Mill has a multi-layered approach to caching: every step in the Mill Evaluation Model is cached if possible, re-using prior results rather than computing them from scratch. This helps ensure the overall workflow remains fast even for large projects.

Caching Per Phase

This section will discuss the caching that Mill performs in each phase of Mill’s Evaluation Model:

Compilation

  • If there were changes in build.mill or package.mill files, compilation is done incrementally using the Scala incremental compiler Zinc. Typically, this limits compilation to the .mill files you changed, though the exact about of caching and reuse that occurs may vary depending on the nature of the code change.

  • If no .mill files were changed, this phase is skipped entirely.

Resolution

  • In the common case where the build.mill and package.mill files were not changed - and re-compilation of th .mill files did not occur - any Module objects instantiated during previous resolutions are kept around and re-used.

  • If re-compilation of .mill files did occur due to a code change, then all Module objects are discarded along with their enclosing classloader, and re-instantiated using the latest code

Planning

  • Planning is relatively quick most of the time, and is not currently cached.

Execution

  • Mill Tasks are evaluated in dependency order

  • Default cached Tasks only re-evaluate if their input Tasks have their value change.

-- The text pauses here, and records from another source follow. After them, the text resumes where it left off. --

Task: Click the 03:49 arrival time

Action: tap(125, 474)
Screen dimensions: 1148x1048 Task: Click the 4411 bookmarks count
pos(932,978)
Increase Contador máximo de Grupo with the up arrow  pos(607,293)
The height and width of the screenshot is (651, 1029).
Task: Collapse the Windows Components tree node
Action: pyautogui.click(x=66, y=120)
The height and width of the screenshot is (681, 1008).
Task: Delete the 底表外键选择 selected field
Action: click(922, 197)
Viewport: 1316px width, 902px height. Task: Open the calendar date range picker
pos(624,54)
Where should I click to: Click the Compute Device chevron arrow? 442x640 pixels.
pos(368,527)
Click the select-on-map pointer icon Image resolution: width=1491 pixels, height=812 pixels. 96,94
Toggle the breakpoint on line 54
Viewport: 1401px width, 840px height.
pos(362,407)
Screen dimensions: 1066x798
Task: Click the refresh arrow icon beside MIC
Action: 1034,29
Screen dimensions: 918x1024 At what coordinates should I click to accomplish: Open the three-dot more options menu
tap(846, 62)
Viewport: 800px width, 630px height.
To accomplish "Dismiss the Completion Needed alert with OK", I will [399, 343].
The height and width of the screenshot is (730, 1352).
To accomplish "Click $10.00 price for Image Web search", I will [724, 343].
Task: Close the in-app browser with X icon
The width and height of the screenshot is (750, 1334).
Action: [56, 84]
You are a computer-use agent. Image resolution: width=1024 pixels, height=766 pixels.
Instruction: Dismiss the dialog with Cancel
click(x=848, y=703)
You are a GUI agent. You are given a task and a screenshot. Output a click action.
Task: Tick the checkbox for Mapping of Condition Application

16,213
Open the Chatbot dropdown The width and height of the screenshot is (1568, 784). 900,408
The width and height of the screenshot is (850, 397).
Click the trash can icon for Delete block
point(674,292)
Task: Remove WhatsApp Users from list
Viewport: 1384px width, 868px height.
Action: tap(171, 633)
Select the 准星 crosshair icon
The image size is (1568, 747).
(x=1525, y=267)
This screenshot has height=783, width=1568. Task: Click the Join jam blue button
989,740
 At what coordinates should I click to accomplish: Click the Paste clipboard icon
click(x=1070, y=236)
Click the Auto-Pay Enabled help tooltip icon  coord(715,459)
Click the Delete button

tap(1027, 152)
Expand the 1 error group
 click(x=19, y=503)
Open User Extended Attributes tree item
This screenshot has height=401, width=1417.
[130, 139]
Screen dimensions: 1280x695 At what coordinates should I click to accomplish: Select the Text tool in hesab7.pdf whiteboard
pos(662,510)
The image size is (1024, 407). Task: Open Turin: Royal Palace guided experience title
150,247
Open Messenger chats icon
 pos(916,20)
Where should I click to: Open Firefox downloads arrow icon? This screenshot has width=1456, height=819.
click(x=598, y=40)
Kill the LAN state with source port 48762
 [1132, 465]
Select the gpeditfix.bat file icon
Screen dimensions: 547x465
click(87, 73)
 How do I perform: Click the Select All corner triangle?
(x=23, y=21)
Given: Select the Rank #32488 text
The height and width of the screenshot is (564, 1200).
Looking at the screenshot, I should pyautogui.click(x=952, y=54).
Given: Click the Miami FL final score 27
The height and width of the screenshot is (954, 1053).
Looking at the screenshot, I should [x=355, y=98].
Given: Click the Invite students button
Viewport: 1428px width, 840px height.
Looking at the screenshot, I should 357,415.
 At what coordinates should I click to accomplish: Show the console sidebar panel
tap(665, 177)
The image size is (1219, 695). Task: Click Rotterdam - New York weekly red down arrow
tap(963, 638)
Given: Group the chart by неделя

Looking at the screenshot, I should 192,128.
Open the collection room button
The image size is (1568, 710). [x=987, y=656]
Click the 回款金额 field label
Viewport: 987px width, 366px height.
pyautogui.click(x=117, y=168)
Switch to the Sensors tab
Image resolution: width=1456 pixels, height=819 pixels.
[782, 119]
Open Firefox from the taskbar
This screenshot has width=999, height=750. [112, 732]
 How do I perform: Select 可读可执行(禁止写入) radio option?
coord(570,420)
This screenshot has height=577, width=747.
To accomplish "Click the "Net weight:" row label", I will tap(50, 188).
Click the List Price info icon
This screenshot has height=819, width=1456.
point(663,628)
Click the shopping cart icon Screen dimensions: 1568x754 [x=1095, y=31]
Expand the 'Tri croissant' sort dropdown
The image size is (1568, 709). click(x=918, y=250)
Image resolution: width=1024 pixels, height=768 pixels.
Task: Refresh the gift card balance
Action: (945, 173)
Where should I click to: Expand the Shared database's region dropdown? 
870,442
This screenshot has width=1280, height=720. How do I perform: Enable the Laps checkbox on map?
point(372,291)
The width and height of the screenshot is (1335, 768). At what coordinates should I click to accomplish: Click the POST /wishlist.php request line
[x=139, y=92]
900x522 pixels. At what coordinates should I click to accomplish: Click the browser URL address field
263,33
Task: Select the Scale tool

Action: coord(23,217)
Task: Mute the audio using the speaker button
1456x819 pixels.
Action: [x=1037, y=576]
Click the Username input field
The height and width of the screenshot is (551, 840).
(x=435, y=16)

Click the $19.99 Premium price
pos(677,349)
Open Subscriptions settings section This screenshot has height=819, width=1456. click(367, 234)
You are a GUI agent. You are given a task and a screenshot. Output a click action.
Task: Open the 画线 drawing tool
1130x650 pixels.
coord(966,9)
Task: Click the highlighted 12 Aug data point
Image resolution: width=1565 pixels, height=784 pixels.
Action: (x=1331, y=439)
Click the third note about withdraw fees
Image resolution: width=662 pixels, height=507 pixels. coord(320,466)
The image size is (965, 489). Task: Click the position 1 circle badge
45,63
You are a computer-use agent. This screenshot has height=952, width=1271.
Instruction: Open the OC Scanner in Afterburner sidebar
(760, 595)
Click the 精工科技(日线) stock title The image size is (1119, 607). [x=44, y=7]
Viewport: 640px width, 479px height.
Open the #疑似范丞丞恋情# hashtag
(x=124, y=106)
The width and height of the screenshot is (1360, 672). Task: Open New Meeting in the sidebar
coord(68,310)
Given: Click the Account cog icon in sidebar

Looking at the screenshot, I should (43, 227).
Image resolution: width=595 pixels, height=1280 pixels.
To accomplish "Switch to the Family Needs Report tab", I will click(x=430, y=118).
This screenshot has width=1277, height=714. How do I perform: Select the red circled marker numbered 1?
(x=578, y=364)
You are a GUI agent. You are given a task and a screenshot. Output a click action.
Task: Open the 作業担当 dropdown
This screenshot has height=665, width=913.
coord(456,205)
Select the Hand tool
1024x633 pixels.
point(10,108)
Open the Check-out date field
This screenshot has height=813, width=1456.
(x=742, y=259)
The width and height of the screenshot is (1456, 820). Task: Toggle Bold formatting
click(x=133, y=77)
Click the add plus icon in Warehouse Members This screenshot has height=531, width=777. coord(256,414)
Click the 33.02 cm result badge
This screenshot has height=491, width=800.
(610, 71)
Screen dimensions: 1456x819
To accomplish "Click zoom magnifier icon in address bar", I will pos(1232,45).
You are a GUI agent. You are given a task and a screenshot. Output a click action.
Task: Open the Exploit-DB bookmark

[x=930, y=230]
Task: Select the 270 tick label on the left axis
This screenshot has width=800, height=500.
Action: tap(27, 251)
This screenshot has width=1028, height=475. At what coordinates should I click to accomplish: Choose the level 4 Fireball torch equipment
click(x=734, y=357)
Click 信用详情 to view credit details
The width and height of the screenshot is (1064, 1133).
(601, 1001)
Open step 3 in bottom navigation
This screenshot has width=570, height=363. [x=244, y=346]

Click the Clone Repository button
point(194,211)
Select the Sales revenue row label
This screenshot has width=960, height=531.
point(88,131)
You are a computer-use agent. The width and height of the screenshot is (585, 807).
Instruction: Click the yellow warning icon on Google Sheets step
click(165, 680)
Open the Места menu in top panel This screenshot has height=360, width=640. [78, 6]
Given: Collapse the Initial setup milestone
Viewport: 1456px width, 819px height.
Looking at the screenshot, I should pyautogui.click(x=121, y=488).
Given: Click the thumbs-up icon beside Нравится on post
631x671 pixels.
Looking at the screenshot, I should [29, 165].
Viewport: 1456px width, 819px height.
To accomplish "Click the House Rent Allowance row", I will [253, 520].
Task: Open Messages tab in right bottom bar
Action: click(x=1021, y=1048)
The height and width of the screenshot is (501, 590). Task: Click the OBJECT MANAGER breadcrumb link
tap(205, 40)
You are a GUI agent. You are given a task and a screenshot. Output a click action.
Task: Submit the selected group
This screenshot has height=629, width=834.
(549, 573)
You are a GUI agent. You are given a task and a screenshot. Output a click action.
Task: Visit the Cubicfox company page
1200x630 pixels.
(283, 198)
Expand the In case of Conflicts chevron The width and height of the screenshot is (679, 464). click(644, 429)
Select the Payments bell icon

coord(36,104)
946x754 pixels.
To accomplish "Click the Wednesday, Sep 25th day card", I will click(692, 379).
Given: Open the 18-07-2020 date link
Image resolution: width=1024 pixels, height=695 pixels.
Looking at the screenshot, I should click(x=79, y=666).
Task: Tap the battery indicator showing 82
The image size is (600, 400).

  • Persistent Taskss preserve the Task.dest folder on disk between runs, allowing for finer-grained caching than Mill’s default task-by-task caching and invalidation

  • Workers are kept in-memory between runs where possible, and only invalidated if their input Tasks change as well.

  • Tasks in general are invalidated if the code they depend on changes, at a method-level granularity via callgraph reachability analysis. See #2417 for more details

Bootstrapping

  • Mill’s bootstrapping process essentially involves running the four phases above, but for the meta-build rather than the primary build. All the caching techniques described above apply the same for Mill’s bootstrap builds as they do for the primary build.

Debugging Mill Caching Issues

To dig into how Mill’s execution caching, you can look at the following files:

  • mill-profile.json: this file is generated during every Mill evaluation, and contains a "cached": boolean flag for each task indicating whether or not that task was cached.

  • mill-invalidation-tree.json: this file groups together the un-cached files in a tree structure according to their task dependencies. It is useful to find the "root" uncached tasks, which are the cause of downstream tasks having their caches invalidated.

  • methodCodeHashSignatures spanningInvalidationTree: this file contains information about tasks whose caches were invalidated due to code changes in the build.mill or package.mill files, and again shows a tree of invalidated method signatures organized into a tree using their call graph dependenceis. This is most useful to figure out why a code change in your .mill files ended up changing some task’s code signature, causing it to miss the cache and be re-computed

Consequences of Caching in Mill

This approach to caching does assume a certain programming style inside your Mill build:

  • Mill may-or-may-not instantiate the modules in your build.mill the first time you run something (due to laziness)

  • Mill may-or-may-not re-instantiate the modules in your build.mill in subsequent runs (due to caching)

  • Mill may-or-may-not re-execute any particular task depending on caching, but your code needs to work either way.

  • Execution of any task may-or-may-not happen in parallel with other unrelated tasks, and may happen in arbitrary order

Your build code code needs to work regardless of which order they are executed in. However, for code written in a typical Scala style (which tends to avoid side effects), and limits filesystem operations to the Task.dest folder, this is not a problem at all.

One thing to note is for code that runs during Resolution: any reading of external mutable state needs to be wrapped in an interp.watchValue{…​} wrapper. This ensures that Mill knows where these external reads are, so that it can check if their value changed and if so re-instantiate RootModule with the new value.